Die parlamentarische Sommerpause in der Hauptstadt gerät mehr und mehr zu einer One-Man-Show des liberalen Wirtschaftsministers Rainer Brüderle. Der Mann scheint entschlossen, ordnungspolitische Pflöcke der Koalition im Alleingang einschlagen zu wollen. Jedenfalls nutzt er die urlaubsbedingte Abwesenheit vieler Kabinettskollegen für einen Vorstoß nach dem anderen. Der Knoten scheint geplatzt zu sein, als er mit seinem strikten Nein zu Opel-Hilfen auf Kosten der Steuerzahler sogar die zahlungswillige Kanzlerin zum Einlenken zwang. Allerdings mit Unterstützung des Wirtschaftsflügels der CDU, der Brüderles Grundauffassungen in der Tat häufig teilt - egal ob es dabei um die Abkehr von der Rentengarantie oder eine maßgebliche Laufzeitenverlängerung für Deutschlands Kernkraftwerke geht.

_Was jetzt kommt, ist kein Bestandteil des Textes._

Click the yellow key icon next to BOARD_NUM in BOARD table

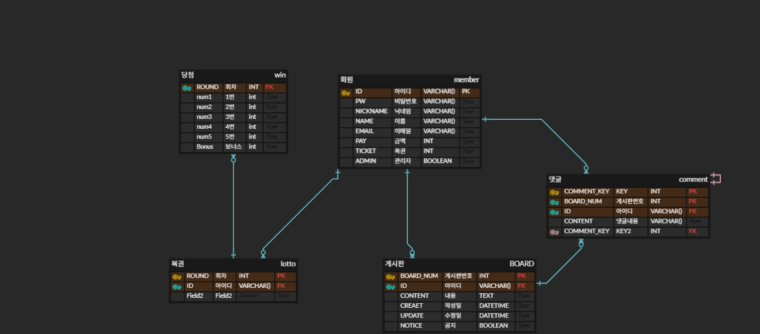[x=390, y=276]
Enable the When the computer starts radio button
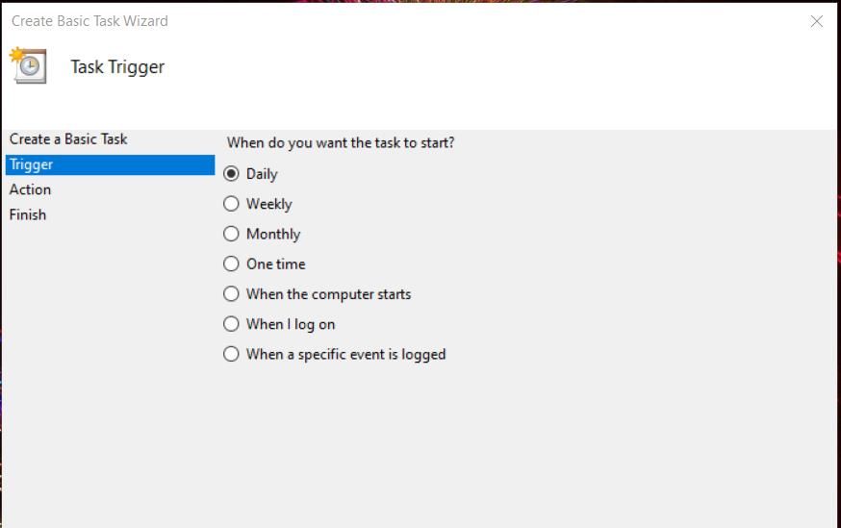The image size is (841, 528). pyautogui.click(x=231, y=294)
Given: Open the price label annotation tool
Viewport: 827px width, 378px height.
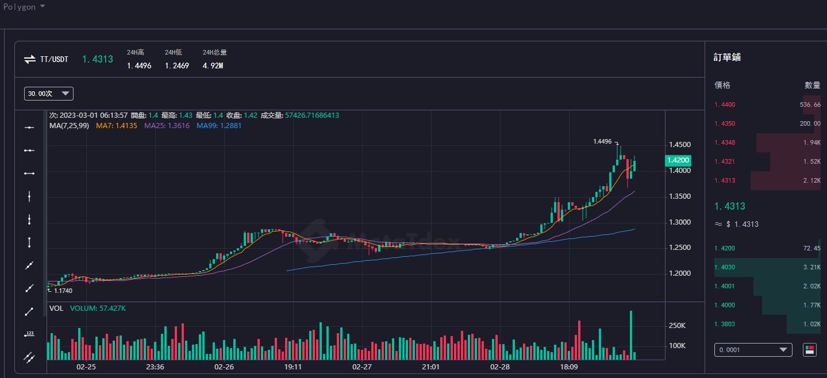Looking at the screenshot, I should pyautogui.click(x=29, y=333).
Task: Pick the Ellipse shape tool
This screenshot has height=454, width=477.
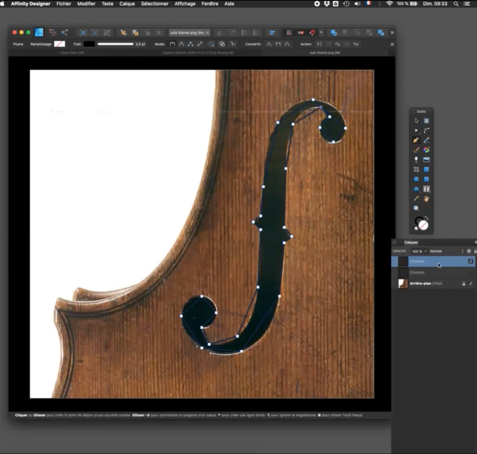Action: pos(416,179)

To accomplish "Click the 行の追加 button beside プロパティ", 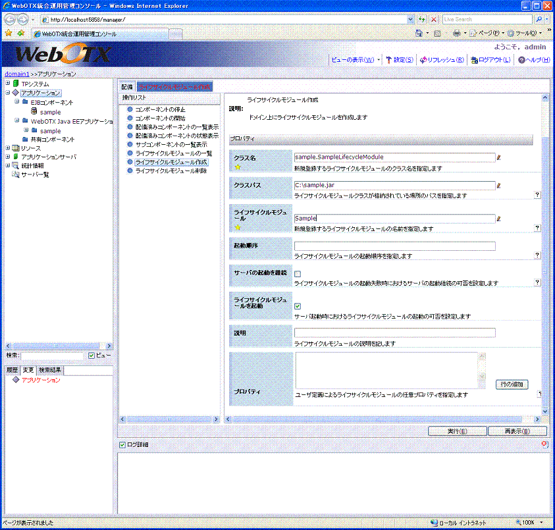I will tap(511, 384).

Der Wirtschaftsminister, der vielleicht etwas frühzeitig als Leichtgewicht des Kabinetts abgetan wurde, wäre allein deshalb gut beraten, sich mit Provokationen in Richtung des Unions-Mittelstandes zurückzuhalten. Sicher mag es angesichts des Umfragensinkflugs verlockend sein, die FDP zum alleinigen Reformmotor der Koalition auszurufen. Aber politische Erfolge, diese Lehre sollten alle Akteure von Schwarz-Gelb inzwischen begriffen haben, lassen sich nur mit- und nicht gegeneinander erzielen. Brüderle dürfte dem Koalitionsklima mit seinen neuen Äußerungen kaum einen Dienst erwiesen haben.